Él fue baleado a la salida de su casa. Iba para la sede de La Voz de la Selva. Estaba en compañía de su esposa. Ella lo socorrió hasta el final. Eran aproximadamente las seis de la mañana.
“En el cementerio había mucha gente”, añadió Érika Abad, quien precisó que su padre nació en Pereira, pero que se crio en Bogotá.
Entonces, luego del asesinato de su progenitor, la vida de Érika Abad se partió en dos. No ha habido un día de su vida que no lo recuerde y se pregunte: “¿Por qué a nosotros?, ¿por qué a mí?, ¿por qué yo tuve que crecer sin papá?”.
La celebración de sus 15 años no fue común y corriente. Si bien hubo cierta alegría, también hubo llanto. Igual le sucede a Érika Abad en las celebraciones de Navidad y Año Nuevo: disimuladamente, sin que nadie la vea, se mete en un baño a llorar por su padre.
¿Y qué pretende en un futuro cercano?, se le preguntó a Érika Abad. “Trabajar en la Fiscalía General de la Nación o en la JEP”, respondió.
Cuando al también periodista de la Voz de la Selva, José Duviel Vásquez, lo mataron en Florencia, el 6 de julio de 2001, su esposa Stella Díaz estaba en Neiva.
El homicidio “fue muy temprano. Él salió de la primera emisión del día, en (la emisora) Caracol. Eso fue tipo siete y cuarto de la mañana”, explicó Stella Díaz en entrevista con el equipo de prensa de la Unidad de Investigación y Acusación.

:: Datos proporcionados ::
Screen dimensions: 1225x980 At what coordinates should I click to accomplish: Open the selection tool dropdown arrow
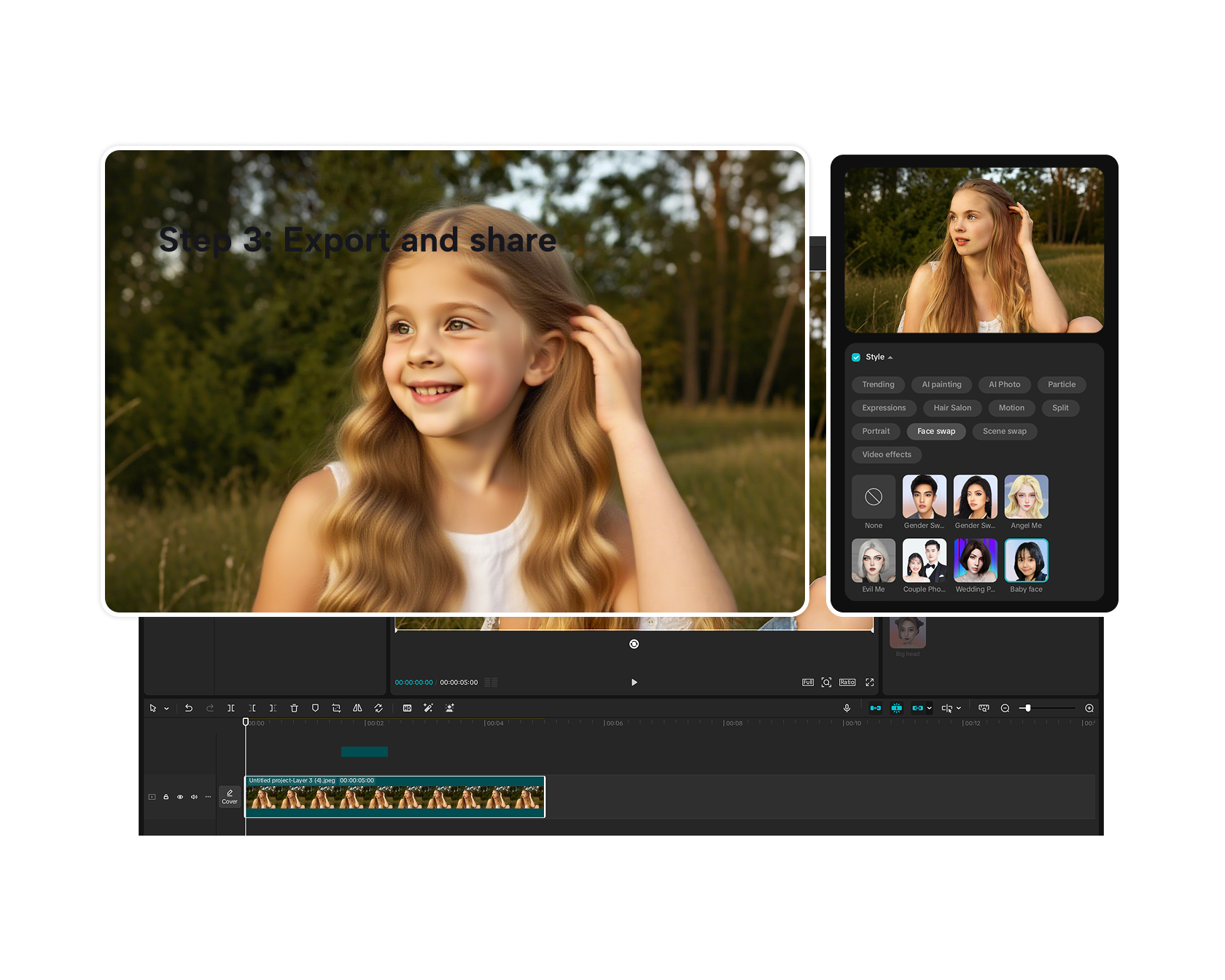[167, 709]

:: Ejercicio breve A ::
Responde, según el texto seleccionado, estas preguntas:
(i) ¿En qué ciudad nació el padre de Érika Abad?
(ii) ¿En qué dos entidades quiere trabajar Érika Abad en un futuro cercano?
(iii) ¿En qué ciudad estaba Stella Díaz cuando mataron a José Duviel Vásquez?
:: Ejercicio breve B ::
Reproduce sin cambios el fragmento del texto seleccionado que empieza con las palabras "La celebración de" y termina con "por su padre.".
El material no guarda ninguna relación con el texto seleccionado.

:: Solución propuesta A ::
(i) En Pereira.
(ii) En la Fiscalía General de la Nación o en la JEP.
(iii) En Neiva.

:: Solución propuesta B ::
La celebración de sus 15 años no fue común y corriente. Si bien hubo cierta alegría, también hubo llanto. Igual le sucede a Érika Abad en las celebraciones de Navidad y Año Nuevo: disimuladamente, sin que nadie la vea, se mete en un baño a llorar por su padre.